A recent report by Park et al. [144] presents an intriguing application of chemical regulators. Based on an orthogonal ligand-receptor strategy (reviewed by Chockalingam, Zhao [401]; Kavita [402]; Assaf et al. [403]), mandipropamid (80; Figure 7(A)), an agrochemical, was found to trigger ABA-mediated drought stress responses in plants via an engineered ABA receptor, PYR1 (PYR1^MANDI), which carries amino-acid substitutions in key residues of the pocket of PYR1^MANDI, which results in its selective binding to mandipropamid but not the natural ligand ABA [144]. Thus, when treated with mandipropamid, PYR1^MANDI-expressing transgenic plants show increased drought resistance, without affecting the endogenous ABA. Because of the recent progress in deciphering the 3D structures of plant-hormone receptors (reviewed by Miyakawa and Tanokura [404]), this orthogonal ligand–receptor strategy can now be applied to other plant hormones. For example, a recent report found that a phthalimide derivative, AC94377, acts as an agonist of the GA receptor [61]. Based on docking simulation results, rational modification on AC94377 yielded novel derivatives (ACDs) that lose their GA-like activities in vivo and in vitro (Jiang et al. unpublished). Further engineering of GID1 by modifying key amino-acid residues decreased its affinity for GA and increased its responses to ACDs that are inactive for wild-type GID1 (Jiang et al. unpublished). These findings indicate that the combination of engineered GID1 and ACDs could be used to manipulate plant growth and development. Moreover, such manipulation could be spatiotemporal if engineered GID1 is driven by tissue-specific or chemical-inducible promoters.

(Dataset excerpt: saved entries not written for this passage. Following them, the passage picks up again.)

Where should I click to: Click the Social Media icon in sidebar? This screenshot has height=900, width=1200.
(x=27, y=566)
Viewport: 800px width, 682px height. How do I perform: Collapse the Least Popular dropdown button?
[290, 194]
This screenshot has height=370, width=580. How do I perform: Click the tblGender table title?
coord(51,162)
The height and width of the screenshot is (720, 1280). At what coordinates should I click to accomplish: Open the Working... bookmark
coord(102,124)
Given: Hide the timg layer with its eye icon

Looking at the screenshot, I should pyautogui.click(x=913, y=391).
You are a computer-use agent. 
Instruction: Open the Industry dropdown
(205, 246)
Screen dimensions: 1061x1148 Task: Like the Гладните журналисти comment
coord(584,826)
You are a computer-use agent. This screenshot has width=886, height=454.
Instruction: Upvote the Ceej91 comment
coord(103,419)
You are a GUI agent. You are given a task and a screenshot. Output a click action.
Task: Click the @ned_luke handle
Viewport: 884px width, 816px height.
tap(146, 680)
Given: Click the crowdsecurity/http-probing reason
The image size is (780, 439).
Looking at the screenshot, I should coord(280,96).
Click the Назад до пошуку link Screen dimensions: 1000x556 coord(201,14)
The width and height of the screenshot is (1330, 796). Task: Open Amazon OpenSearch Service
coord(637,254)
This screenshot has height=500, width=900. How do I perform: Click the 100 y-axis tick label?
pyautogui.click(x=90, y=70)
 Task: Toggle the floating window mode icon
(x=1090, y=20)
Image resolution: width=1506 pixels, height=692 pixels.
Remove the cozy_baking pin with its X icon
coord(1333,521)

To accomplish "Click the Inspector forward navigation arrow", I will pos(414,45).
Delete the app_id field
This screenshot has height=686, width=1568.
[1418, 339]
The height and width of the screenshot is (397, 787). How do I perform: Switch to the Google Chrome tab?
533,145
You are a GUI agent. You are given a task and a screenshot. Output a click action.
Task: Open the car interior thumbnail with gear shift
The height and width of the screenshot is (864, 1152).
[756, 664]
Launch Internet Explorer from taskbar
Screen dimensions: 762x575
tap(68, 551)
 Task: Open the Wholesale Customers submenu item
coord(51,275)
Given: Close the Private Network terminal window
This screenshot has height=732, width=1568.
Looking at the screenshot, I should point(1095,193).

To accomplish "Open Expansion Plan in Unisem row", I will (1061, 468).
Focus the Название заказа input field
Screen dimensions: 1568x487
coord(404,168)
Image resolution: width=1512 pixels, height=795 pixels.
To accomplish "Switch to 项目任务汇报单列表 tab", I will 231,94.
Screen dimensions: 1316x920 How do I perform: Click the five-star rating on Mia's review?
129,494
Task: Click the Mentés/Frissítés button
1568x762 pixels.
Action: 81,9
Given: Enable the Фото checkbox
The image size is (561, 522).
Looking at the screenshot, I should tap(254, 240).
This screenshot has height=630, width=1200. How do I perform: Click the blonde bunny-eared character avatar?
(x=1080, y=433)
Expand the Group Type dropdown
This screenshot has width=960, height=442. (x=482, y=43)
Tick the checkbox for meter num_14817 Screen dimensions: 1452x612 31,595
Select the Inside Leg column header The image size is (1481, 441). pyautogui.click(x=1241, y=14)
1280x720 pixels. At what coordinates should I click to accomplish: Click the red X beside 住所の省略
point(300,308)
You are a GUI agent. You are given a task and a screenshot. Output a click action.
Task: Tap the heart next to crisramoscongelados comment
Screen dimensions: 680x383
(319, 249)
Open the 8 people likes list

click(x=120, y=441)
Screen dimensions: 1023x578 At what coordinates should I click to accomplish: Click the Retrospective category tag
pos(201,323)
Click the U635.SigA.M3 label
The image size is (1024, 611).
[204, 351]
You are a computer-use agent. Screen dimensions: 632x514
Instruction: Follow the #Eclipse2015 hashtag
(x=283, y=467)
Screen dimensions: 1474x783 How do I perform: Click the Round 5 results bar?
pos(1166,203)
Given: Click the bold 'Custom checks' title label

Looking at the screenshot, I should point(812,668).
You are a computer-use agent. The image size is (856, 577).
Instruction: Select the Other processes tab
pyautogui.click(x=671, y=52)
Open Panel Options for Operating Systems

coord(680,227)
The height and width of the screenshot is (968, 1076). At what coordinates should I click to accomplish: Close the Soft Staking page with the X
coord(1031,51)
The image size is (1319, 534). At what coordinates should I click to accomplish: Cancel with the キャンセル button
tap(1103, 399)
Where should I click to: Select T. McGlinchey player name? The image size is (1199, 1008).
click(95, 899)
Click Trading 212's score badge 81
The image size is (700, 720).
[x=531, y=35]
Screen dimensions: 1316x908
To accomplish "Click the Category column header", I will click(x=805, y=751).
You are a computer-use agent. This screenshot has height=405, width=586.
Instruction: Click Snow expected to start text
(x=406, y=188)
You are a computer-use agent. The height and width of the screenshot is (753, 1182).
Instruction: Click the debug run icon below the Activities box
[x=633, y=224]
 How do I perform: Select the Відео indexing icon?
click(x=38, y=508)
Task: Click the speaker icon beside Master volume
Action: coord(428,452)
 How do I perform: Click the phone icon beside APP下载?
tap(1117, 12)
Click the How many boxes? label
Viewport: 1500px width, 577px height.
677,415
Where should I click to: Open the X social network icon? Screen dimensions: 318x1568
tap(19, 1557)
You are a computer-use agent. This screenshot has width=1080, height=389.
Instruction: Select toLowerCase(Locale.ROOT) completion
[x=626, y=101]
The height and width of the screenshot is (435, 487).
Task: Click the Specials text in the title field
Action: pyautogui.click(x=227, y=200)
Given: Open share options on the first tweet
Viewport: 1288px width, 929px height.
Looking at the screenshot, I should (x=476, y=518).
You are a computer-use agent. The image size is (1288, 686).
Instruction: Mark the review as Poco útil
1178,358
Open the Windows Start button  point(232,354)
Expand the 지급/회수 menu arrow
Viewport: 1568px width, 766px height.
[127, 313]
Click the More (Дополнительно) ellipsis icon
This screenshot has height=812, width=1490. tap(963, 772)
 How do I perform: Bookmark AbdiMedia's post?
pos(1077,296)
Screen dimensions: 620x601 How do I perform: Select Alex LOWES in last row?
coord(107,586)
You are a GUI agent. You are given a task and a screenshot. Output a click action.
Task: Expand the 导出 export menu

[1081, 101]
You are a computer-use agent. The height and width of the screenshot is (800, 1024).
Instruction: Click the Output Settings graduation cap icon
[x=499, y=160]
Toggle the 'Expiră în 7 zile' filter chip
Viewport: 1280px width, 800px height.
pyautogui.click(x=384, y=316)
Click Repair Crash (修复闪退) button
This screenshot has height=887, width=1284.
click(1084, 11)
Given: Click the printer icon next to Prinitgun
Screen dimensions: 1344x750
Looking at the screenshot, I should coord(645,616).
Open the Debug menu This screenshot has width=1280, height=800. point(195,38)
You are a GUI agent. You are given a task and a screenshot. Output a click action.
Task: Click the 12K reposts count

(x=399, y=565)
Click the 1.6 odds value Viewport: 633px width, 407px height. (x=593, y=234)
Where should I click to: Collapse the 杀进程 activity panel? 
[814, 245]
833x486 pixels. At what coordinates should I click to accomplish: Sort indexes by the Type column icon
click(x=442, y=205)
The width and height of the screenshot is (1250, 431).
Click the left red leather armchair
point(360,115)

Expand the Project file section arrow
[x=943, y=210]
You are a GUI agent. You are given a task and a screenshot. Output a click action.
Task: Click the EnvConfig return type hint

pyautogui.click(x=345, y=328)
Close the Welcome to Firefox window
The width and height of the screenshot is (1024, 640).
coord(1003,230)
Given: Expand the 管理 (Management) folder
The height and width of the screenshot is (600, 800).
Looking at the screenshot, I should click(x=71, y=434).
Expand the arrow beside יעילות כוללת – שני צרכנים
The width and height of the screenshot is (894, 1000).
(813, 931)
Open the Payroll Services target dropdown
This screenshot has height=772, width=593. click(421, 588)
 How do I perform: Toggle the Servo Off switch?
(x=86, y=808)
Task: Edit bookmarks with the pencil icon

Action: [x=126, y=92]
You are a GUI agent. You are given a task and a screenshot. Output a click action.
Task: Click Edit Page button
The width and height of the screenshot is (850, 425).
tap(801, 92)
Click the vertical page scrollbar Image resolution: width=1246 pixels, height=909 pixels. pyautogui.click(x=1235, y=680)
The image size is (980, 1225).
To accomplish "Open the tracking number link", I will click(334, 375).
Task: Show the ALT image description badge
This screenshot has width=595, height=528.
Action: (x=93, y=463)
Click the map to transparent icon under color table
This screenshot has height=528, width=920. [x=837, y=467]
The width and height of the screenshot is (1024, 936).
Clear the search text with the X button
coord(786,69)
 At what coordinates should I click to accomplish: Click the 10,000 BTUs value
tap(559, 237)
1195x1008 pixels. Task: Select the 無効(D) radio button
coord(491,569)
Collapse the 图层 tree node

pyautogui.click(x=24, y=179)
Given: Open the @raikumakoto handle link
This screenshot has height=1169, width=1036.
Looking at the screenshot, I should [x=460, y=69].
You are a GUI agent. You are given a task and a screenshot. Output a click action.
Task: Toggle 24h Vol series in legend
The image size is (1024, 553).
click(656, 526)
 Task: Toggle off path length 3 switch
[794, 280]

Lastly, several plant hormones have been shown to have bioactivity in other species (e.g. auxin has been implicated in cancer [405–407], SA and its derivatives have an anti-inflammatory effects in humans [408], ABA is included in nutraceuticals for glycemic control [409,410], JA and its derivatives promote apoptosis of human cancer cells [411–413], and SL analogs have anti-cancer activity [414,415] and induce hyphal branching in AM fungi [318]). It is reasonable that those PGRs targeting proteins with functional and structural conservation across species might also act as regulators in multiple species.

Conclusion

In this review, we summarized chemical regulators of plant hormone signaling and their roles in deciphering the plant hormone network, which suggests the importance and prospects of these regulators in plant hormone studies and PGR development. The biosynthesis, metabolism, transport, and signal perception and transduction of plant hormones involve a diverse range of receptors and enzymes, providing an extensive number of regulatory points for chemical control. In combination with traditional genetics, structural biology, and bioinformatics, PDS and TDS—together with rational design—are expected to contribute to deciphering the complexity of the plant hormone network and the development of specific PGRs (Figure 10(A) and (B)).

Funding

This work was supported by a grant from the Core Research for Evolutional Science and Technology (CREST) Program of Japan Science and Technology Agency (JST), and by a grant from the Deanship of Scientific Research (DSR) at King Abdulaziz University, Jeddah, Saudi Arabia, [grant number 1-130-36-HiCi]. The authors thank the DSR for technical and financial support.

Disclosure statement

No potential conflict of interest was reported by the authors.

Acknowledgements

We apologize that, because of space limitations and time lag during the submission process, we were unable to cite many other excellent and recent works. This work was supported by a grant from the Core Research for Evolutional Science and Technology (CREST) Program of Japan Science and Technology Agency (JST), and by a grant from the Deanship of Scientific Research (DSR) at King Abdulaziz University, Jeddah, Saudi Arabia, under grant number 1-130-36-HiCi. The authors thank the DSR for technical and financial support.

Notes

* This review was written in response to the author’s receipt of the JSBBA Award in 2017.